No one that I know enjoys going to the doctor and getting an injection. Whether it’s as simple as a flu shot or something more complex such as a regimen of allergy shots, it’s not a particularly enjoyable experience.
Today’s topic is an injection of another sort, but the experience isn’t enjoyable either. It turns out that AT&T has jumped on the “no free lunch” bandwagon with respect to offering wireless hotspots to its customers. A Stanford computer scientist and lawyer was travelling and discovered that the AT&T hotspot to which he had connected was serving ads over web pages he was accessing. When he went to Stanford’s home page, for instance (a page that has zero ads on it), he saw a pop-up ad for jewelry and AT&T itself, and the ads persisted for several seconds until he could close them.
He discovered that the ISP was tampering with HTTP traffic – that’s what serves web pages. It is using a service from a third party to inject the ads and to monetize the traffic. AT&T is far from the first “free” service to do this – Comcast and Marriott are just two others. But as the professor wrote:
AT&T has an (understandable) incentive to seek consumer-side income from its free wifi service, but this model of advertising injection is particularly unsavory. Among other drawbacks: It exposes much of the user’s browsing activity to an undisclosed and untrusted business. It clutters the user’s web browsing experience. It tarnishes carefully crafted online brands and content, especially because the ads are not clearly marked as part of the hotspot service. And it introduces security and breakage risks, since website developers generally don’t plan for extra scripts and layout elements.
In other words, while you might have accepted that as your ISP the folks at AT&T will see and record everything that you’re doing, you might be concerned about an outside company doing so. Moreover, as a publisher, your beautiful content environment is now sullied by ads from which you derive zero revenue.

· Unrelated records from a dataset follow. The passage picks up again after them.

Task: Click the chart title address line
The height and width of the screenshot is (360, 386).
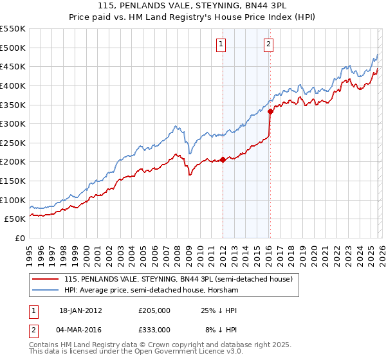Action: (193, 6)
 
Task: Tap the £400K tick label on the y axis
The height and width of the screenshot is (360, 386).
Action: (13, 86)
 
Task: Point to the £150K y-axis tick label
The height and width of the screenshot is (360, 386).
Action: (13, 181)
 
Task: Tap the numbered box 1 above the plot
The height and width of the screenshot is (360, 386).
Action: (221, 44)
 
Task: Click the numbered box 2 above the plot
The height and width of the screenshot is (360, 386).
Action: (268, 44)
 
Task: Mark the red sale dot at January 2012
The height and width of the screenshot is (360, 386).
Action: (223, 160)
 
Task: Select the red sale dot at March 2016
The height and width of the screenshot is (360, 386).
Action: (270, 111)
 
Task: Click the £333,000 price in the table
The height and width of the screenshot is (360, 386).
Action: (154, 329)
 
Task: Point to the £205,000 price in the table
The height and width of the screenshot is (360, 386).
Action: (154, 310)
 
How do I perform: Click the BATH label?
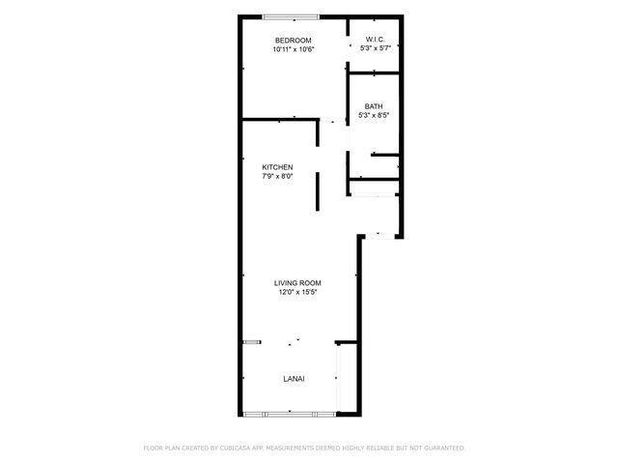click(x=373, y=106)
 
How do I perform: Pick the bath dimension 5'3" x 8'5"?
click(x=373, y=116)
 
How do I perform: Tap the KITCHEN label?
click(x=277, y=167)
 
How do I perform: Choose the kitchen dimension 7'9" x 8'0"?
click(x=277, y=177)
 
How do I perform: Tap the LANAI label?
click(x=294, y=379)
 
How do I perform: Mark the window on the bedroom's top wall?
click(x=293, y=16)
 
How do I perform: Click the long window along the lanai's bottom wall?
click(x=290, y=415)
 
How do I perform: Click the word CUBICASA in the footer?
click(x=261, y=449)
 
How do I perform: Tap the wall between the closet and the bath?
click(x=375, y=73)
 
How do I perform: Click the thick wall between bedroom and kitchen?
click(x=279, y=120)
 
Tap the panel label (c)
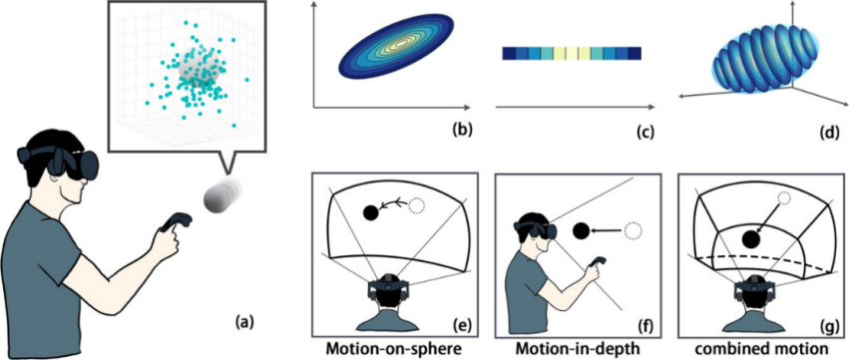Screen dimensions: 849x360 tap(645, 131)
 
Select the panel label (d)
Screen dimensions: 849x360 tap(828, 131)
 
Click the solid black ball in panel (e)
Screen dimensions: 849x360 tap(371, 212)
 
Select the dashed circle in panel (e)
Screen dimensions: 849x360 tap(417, 206)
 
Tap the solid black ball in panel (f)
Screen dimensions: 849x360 tap(581, 231)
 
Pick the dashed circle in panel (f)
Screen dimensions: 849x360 tap(632, 231)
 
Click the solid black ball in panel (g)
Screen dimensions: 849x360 tap(751, 238)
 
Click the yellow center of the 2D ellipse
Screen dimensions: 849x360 tap(402, 43)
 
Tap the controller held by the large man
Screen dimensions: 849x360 tap(175, 222)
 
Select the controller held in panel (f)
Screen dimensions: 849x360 tap(599, 264)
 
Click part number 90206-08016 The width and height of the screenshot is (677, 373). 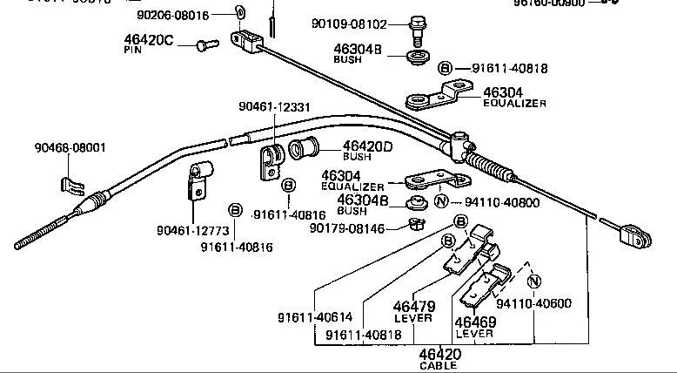[172, 15]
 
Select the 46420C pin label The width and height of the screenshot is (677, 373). [149, 39]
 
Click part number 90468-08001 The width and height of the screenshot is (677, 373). [70, 147]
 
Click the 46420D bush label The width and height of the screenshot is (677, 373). [367, 146]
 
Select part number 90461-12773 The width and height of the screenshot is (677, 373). [192, 230]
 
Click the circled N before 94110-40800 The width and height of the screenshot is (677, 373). [441, 201]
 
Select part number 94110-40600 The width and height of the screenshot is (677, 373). [534, 303]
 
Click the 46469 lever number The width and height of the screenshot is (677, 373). [474, 322]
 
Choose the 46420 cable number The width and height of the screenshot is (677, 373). [439, 354]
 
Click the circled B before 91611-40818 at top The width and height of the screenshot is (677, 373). [445, 68]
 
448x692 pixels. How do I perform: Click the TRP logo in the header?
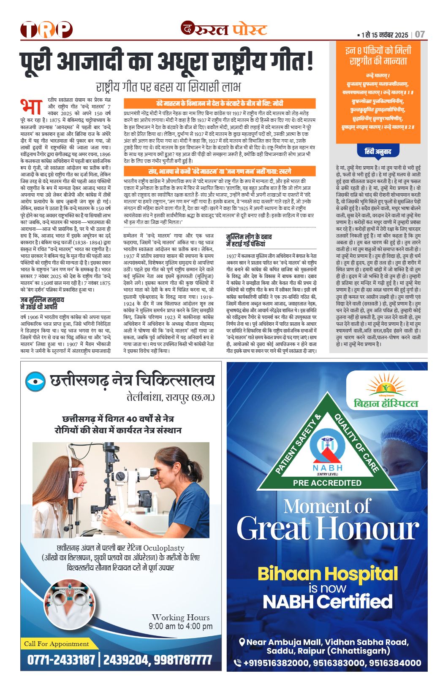[x=46, y=30]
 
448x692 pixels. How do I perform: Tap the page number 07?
[x=420, y=35]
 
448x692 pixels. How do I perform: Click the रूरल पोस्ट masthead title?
[x=224, y=29]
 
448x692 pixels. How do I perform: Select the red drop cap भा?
[x=30, y=107]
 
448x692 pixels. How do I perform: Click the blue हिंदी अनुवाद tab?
[x=378, y=151]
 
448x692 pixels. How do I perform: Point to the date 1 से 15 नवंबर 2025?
[x=385, y=35]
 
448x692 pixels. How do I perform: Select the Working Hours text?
[x=180, y=617]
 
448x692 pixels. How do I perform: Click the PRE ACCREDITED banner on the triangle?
[x=327, y=483]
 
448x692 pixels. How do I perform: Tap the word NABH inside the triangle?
[x=328, y=468]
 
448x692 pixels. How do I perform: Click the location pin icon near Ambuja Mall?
[x=242, y=642]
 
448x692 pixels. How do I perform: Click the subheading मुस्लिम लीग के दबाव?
[x=249, y=237]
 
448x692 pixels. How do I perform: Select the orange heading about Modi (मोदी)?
[x=219, y=103]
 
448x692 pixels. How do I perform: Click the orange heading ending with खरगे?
[x=219, y=171]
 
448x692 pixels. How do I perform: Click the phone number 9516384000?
[x=395, y=663]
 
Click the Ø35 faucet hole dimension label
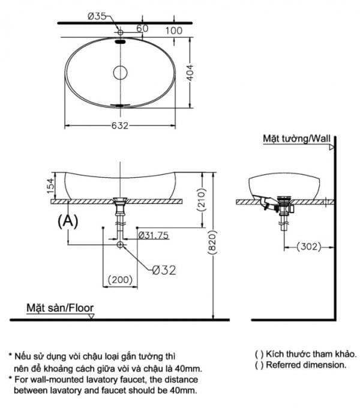click(x=97, y=16)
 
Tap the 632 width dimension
click(x=120, y=125)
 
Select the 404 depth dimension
click(x=190, y=73)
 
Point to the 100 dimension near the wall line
click(x=174, y=31)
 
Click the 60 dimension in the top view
click(x=142, y=28)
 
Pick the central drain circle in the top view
click(x=120, y=73)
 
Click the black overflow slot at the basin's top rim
click(x=120, y=41)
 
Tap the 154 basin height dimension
click(x=50, y=185)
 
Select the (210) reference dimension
click(x=202, y=199)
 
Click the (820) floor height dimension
click(x=212, y=243)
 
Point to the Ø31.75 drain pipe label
click(x=154, y=235)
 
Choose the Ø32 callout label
click(x=164, y=270)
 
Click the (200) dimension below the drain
click(x=120, y=280)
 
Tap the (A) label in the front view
click(x=68, y=221)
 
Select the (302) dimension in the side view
click(x=309, y=247)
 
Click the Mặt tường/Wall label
click(x=296, y=139)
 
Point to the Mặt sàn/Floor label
click(x=60, y=308)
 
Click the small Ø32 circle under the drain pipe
click(x=120, y=244)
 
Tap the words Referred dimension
click(x=306, y=365)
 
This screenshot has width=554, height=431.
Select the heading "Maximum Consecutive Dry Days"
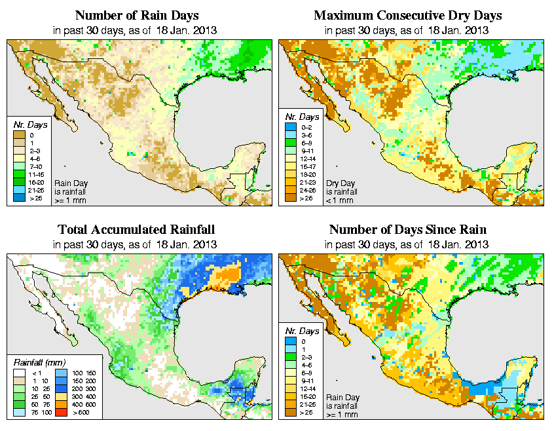pyautogui.click(x=407, y=15)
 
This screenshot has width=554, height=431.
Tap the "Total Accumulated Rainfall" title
pyautogui.click(x=136, y=230)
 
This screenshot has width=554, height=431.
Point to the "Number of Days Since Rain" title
pyautogui.click(x=407, y=230)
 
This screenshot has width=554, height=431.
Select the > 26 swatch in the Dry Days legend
pyautogui.click(x=288, y=198)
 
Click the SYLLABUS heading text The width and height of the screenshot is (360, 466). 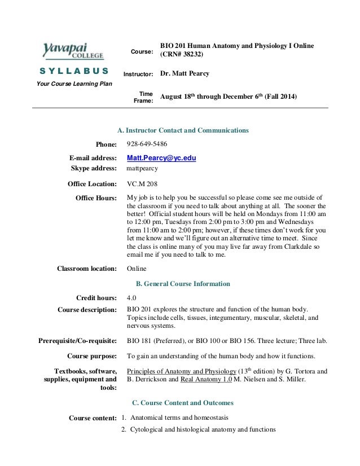[x=74, y=71]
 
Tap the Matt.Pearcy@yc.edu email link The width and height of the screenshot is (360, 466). [x=161, y=159]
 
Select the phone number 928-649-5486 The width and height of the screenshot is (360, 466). [x=147, y=144]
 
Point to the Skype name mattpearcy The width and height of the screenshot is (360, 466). [x=142, y=168]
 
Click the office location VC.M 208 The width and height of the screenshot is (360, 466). [x=142, y=183]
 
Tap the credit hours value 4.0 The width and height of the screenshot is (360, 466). [x=131, y=297]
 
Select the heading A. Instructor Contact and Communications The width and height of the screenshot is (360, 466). [x=183, y=130]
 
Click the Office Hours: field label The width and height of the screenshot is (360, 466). [x=96, y=198]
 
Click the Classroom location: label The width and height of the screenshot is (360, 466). [x=87, y=269]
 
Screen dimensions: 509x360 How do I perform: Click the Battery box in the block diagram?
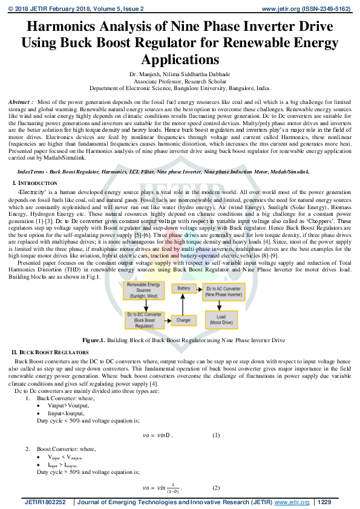[184, 289]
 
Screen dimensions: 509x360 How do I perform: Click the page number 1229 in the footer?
[324, 502]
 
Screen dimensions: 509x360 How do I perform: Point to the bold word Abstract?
[21, 103]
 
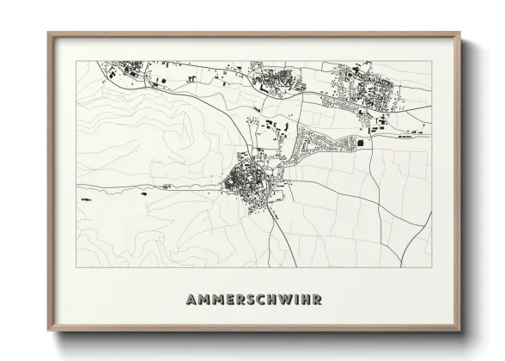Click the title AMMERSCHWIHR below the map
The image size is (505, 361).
(252, 300)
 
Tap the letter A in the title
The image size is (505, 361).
(191, 300)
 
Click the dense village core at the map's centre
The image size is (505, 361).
(250, 182)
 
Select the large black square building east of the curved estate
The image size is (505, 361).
(361, 142)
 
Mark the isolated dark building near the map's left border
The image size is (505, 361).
(85, 199)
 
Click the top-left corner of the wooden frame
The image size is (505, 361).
(48, 34)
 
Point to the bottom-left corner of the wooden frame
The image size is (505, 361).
(48, 331)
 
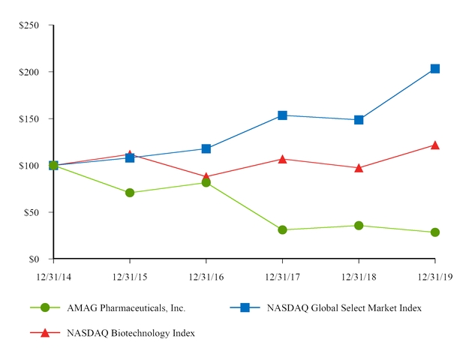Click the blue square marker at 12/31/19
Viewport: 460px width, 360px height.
[x=435, y=69]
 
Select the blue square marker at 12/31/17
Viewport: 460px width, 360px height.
[x=282, y=116]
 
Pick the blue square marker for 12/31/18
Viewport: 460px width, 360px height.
[x=359, y=120]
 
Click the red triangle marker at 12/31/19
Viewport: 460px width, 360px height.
[x=435, y=145]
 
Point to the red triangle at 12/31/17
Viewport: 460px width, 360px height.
[x=282, y=159]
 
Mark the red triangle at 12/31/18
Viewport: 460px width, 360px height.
[x=359, y=168]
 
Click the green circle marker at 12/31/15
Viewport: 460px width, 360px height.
[x=130, y=193]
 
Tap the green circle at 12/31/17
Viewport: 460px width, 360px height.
[x=282, y=230]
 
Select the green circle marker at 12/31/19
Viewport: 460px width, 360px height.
[x=435, y=232]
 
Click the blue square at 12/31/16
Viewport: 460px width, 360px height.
[x=206, y=148]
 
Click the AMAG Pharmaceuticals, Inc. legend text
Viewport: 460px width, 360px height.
[x=126, y=308]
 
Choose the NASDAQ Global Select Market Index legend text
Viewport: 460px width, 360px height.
[x=344, y=308]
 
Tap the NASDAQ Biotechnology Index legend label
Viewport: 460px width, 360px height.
[x=131, y=333]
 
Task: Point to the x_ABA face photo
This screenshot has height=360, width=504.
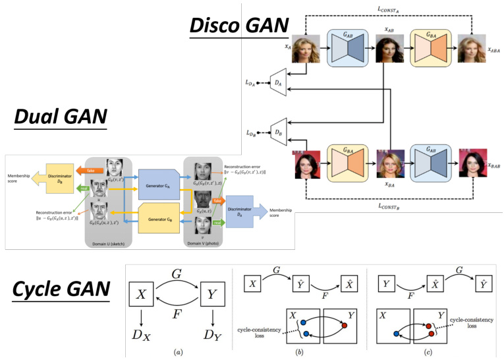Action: (x=472, y=48)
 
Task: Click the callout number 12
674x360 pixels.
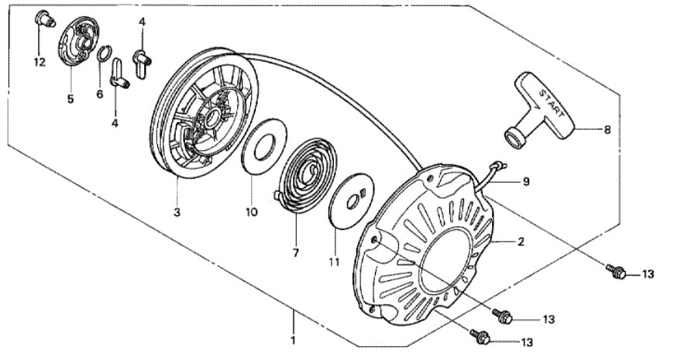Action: click(40, 62)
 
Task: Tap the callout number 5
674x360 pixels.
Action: click(70, 99)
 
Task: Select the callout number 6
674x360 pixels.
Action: click(100, 94)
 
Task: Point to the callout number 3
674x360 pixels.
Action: click(177, 212)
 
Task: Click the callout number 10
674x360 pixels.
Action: click(252, 212)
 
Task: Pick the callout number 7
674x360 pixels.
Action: click(295, 253)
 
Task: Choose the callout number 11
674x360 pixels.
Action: click(335, 262)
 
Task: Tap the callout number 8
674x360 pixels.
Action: click(607, 129)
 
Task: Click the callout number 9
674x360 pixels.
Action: click(526, 182)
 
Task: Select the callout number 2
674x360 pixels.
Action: click(521, 242)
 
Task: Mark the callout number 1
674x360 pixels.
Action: click(293, 341)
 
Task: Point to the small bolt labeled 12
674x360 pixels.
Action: click(44, 19)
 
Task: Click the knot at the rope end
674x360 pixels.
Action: click(499, 165)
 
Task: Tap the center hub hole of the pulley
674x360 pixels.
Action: click(211, 118)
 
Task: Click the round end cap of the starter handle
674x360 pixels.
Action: click(513, 139)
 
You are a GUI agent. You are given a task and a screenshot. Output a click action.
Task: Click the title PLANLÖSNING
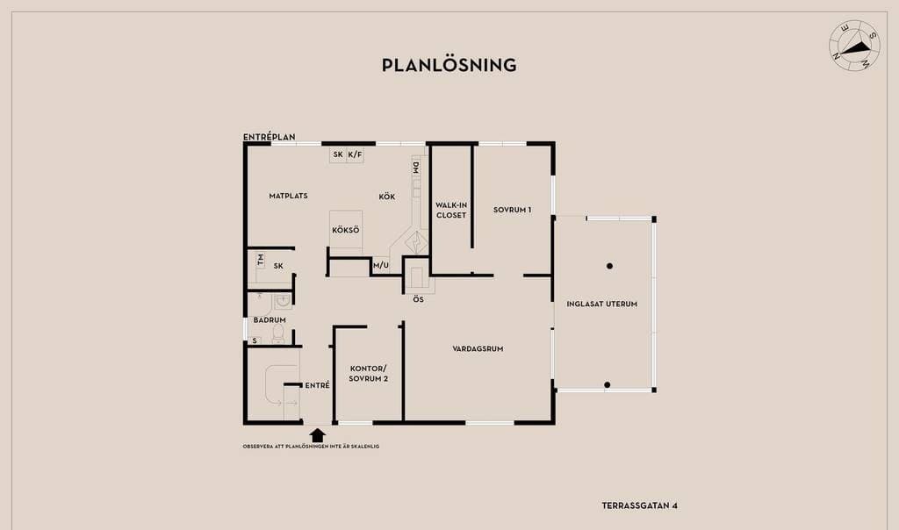coord(449,65)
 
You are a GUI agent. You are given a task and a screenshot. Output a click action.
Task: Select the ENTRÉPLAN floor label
coord(269,137)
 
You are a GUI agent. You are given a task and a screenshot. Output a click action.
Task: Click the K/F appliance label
coord(355,155)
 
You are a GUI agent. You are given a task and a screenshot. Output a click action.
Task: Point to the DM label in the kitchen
coord(416,168)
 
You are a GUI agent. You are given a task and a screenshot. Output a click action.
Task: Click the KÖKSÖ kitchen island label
coord(346,231)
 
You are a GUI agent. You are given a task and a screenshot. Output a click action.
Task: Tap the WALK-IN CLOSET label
coord(451,210)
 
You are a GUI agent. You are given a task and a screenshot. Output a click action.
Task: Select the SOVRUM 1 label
coord(512,210)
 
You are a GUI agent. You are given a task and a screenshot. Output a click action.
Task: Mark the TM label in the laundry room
coord(261,260)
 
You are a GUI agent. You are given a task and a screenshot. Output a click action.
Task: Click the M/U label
coord(380,265)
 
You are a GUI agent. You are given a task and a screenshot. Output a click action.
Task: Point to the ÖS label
coord(419,299)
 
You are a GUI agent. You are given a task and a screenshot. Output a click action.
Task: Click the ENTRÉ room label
coord(317,385)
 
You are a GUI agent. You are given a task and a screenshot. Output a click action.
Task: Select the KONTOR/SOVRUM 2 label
coord(369,373)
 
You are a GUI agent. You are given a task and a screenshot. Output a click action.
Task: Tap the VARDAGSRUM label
coord(478,348)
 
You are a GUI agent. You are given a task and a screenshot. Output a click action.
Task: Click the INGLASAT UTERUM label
coord(601,304)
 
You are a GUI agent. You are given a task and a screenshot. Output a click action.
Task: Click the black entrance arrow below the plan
coord(318,433)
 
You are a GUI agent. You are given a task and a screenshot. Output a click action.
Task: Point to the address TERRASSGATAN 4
coord(639,505)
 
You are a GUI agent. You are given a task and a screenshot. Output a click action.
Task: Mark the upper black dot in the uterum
coord(609,266)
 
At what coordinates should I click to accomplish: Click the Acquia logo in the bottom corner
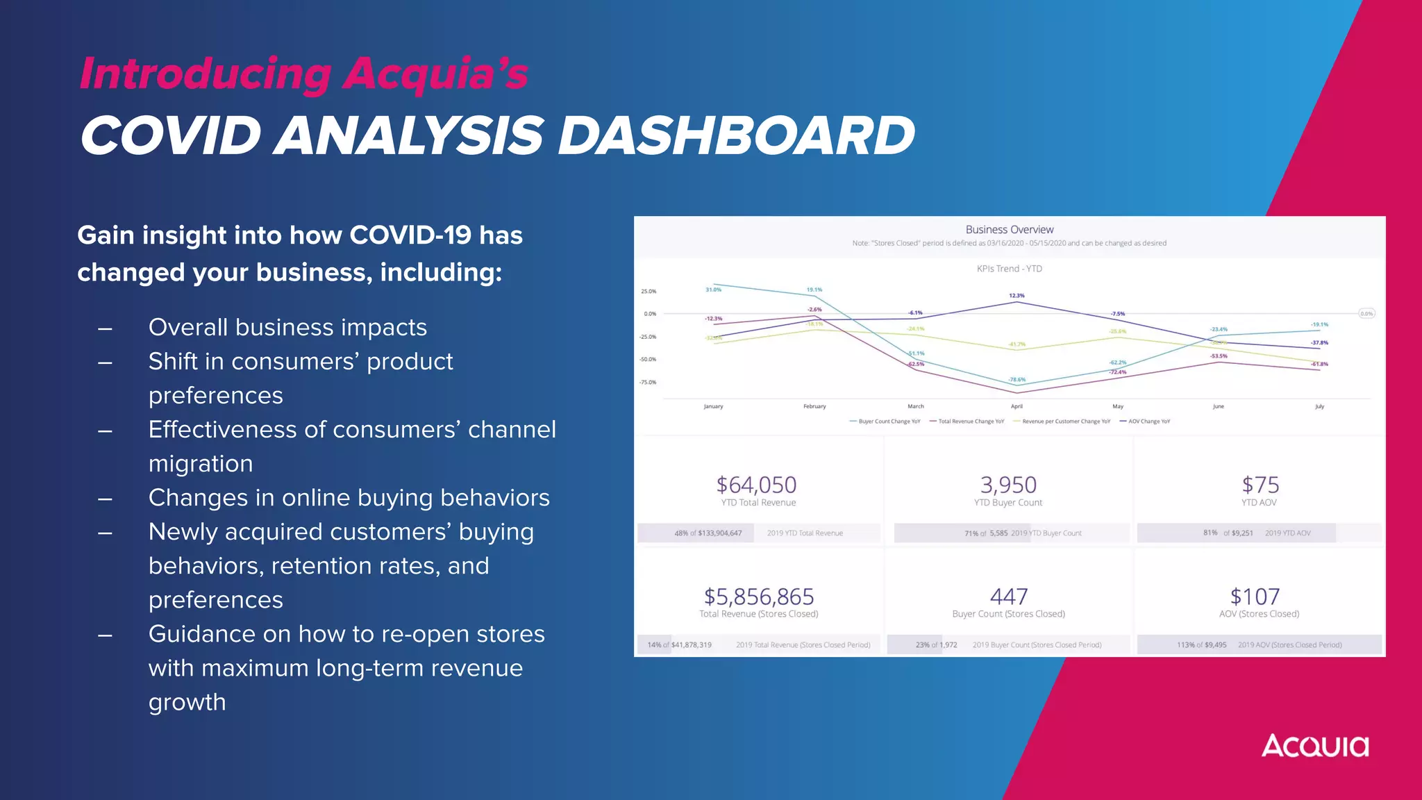click(1314, 747)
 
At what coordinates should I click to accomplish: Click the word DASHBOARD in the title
click(736, 135)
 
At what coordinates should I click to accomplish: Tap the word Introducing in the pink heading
click(206, 74)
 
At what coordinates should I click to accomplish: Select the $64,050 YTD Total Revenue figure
click(756, 485)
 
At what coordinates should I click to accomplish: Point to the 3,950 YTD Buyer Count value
click(1008, 485)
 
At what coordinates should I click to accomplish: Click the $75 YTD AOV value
click(1260, 485)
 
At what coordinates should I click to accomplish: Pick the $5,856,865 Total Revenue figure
click(758, 597)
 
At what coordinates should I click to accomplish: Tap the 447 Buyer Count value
click(1008, 597)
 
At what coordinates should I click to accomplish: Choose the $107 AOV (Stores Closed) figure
click(1254, 597)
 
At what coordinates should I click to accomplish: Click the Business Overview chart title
click(1009, 230)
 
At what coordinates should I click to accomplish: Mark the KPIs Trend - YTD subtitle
click(1009, 269)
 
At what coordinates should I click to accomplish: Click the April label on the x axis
click(1017, 406)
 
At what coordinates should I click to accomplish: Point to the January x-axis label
click(713, 406)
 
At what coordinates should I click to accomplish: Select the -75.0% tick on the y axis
click(648, 383)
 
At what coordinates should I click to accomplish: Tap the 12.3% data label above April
click(1017, 296)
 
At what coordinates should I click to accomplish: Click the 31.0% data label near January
click(713, 290)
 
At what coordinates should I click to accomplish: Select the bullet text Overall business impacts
click(287, 327)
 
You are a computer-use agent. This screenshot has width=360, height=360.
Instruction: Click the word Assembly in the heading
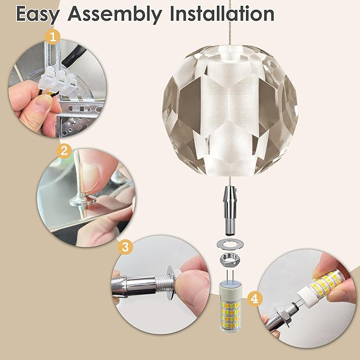[x=115, y=14]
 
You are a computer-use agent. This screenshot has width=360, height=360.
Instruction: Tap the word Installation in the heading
[x=222, y=14]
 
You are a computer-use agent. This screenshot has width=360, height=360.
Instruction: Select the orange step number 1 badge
[x=53, y=37]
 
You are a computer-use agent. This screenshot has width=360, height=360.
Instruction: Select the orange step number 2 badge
[x=64, y=151]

If you’re on an AT&T hotspot, you’re already an AT&T customer. I don’t believe you can log on if you’re not and you’re probably paying them handsomely each month (I know I am). This sort of nickel and diming might help revenues (I wonder how much in the scheme of things) but it doesn’t help with customer satisfaction. That’s a point from which any business can learn. Idiotic injection from my perspective. Yours?